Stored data
*****
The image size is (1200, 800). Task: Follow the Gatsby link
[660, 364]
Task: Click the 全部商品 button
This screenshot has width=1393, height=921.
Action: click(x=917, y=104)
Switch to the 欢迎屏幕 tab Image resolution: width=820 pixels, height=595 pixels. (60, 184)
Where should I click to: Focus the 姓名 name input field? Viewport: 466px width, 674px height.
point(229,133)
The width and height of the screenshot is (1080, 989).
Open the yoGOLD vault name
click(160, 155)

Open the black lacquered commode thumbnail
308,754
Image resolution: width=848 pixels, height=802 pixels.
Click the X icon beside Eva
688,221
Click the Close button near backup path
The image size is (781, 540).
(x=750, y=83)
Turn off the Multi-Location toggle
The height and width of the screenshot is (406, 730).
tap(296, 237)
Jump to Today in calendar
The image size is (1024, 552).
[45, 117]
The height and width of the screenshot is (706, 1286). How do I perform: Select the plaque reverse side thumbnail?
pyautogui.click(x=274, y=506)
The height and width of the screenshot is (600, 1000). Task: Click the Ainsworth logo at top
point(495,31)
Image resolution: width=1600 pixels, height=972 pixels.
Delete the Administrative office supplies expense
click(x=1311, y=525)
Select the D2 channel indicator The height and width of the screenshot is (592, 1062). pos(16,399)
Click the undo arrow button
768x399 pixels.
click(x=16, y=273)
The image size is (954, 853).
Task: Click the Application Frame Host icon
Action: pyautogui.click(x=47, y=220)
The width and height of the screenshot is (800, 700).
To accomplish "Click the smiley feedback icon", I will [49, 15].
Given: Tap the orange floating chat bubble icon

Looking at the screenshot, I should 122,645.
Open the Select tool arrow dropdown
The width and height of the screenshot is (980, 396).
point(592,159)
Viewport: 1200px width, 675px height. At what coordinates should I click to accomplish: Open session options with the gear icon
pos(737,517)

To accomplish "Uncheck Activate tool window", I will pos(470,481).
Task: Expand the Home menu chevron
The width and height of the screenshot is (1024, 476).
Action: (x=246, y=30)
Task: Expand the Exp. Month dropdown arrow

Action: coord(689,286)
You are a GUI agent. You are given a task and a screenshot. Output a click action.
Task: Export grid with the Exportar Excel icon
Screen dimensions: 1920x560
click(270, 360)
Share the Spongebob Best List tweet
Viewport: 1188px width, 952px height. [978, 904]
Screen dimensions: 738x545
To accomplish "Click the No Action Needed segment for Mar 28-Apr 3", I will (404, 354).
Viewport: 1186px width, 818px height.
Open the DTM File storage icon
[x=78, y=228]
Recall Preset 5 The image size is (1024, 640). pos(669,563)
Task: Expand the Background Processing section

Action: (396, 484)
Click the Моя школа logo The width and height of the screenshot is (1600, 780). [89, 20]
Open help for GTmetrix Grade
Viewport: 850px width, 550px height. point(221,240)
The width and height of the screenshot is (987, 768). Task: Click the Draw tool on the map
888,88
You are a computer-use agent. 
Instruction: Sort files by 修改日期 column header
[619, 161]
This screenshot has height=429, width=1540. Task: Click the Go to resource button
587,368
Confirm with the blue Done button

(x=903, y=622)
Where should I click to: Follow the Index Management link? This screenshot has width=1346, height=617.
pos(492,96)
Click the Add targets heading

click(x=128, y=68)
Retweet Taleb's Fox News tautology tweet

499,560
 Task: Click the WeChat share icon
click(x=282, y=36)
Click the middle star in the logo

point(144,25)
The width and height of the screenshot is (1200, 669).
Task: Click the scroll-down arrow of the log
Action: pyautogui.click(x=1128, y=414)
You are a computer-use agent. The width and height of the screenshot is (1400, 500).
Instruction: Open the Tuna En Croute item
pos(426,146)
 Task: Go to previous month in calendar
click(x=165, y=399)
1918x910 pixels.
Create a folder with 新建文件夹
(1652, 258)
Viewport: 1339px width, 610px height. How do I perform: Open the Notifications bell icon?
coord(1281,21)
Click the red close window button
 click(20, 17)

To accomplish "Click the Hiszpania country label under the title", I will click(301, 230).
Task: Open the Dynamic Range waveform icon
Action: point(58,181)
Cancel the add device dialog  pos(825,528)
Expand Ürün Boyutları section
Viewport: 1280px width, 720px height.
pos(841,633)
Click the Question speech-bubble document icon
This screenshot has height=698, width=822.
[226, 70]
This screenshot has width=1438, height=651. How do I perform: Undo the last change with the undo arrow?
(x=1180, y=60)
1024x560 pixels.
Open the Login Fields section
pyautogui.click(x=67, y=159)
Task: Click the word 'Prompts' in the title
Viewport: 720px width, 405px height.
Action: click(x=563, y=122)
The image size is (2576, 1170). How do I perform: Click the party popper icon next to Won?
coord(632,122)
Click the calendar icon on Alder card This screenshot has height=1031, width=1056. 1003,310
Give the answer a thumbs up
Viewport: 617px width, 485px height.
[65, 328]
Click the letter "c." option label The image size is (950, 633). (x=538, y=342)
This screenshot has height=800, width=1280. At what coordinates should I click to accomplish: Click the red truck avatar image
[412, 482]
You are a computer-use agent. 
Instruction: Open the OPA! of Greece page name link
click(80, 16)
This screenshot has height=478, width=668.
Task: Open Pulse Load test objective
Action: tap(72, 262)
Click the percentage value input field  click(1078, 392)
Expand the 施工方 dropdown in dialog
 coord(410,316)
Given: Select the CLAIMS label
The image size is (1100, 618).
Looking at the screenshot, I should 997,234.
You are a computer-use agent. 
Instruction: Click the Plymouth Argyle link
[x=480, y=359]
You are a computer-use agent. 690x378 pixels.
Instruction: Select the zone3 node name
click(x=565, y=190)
*****
**What you need to do:**
The answer must be every line from the entries above that holds the string "resolution".

**Task answer:**
Switch to the 欢迎屏幕 tab Image resolution: width=820 pixels, height=595 pixels. (60, 184)
Image resolution: width=848 pixels, height=802 pixels.
Image resolution: width=1600 pixels, height=972 pixels.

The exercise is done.